Introducing Distribution Fine-Tuning
Deft is our first step toward productizing Distribution Fine-Tuning: a model-training approach for making generated writing match the shape of strong human prose.
We are beginning to productize a technical idea we call Distribution Fine-Tuning. Deft is the first product expression of that work: a writing editor that turns rough material into clearer, more human-feeling prose without asking the user to become a prompt engineer.
The problem starts with a familiar failure mode. Standard fine-tuning can make a model follow examples, but the outputs still drift away from the distribution of the training data. They overuse certain phrases, settle into repetitive sentence shapes, or trade blandness for incoherence when sampling settings are pushed higher.
Our technical report measures that failure directly. Token-distribution distance tracks overused words and phrases. Maximum Mean Discrepancy compares embedding distributions, which helps reveal whether model outputs are too generic or conceptually thin. Judge Model Quality asks a separate model to compare human and model outputs for writing quality.
Those metrics point to the same intuition: good writing is not only a sequence of locally plausible tokens. It is a distributional object. A finished essay has a texture, rhythm, density, and level of detail that can be missed when training only optimizes individual examples.
Distribution Fine-Tuning trains at that higher level. In the report, a DFT-trained 14B model improved MMD from 0.037 to 0.018 and Judge Model Quality from 0.49 to 0.80 against a strong supervised fine-tuning baseline. The same evaluation also showed large gains in creativity, coherence, clarity, and depth.

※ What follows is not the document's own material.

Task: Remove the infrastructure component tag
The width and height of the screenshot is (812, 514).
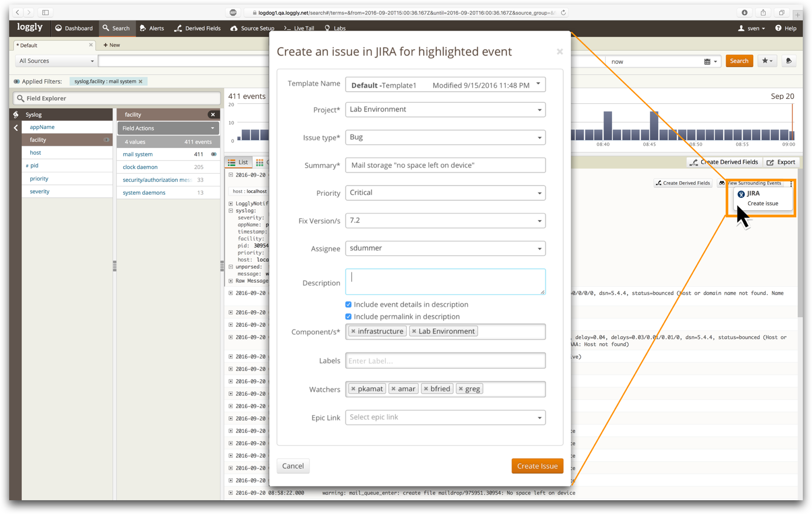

For Deft, the product implication is simple. The user should be able to bring a draft, outline, fragment, or generic model output into a calm editor, generate a stronger version, and keep revising. The model work is server-side. The visible product is the editing surface.
This is not a promise that a model can replace taste, research, or care. The early system is focused on web and essay-like prose, and the writer still owns the argument. But it changes the starting point: generated text can be trained to resemble the distribution of finished human writing instead of merely avoiding a few obvious bad habits.
That is the direction for Deft. Distribution Fine-Tuning is the model layer; the editor is the product layer. Together, they make writing with a model feel less like managing a chatbot and more like working inside a tool built for drafts.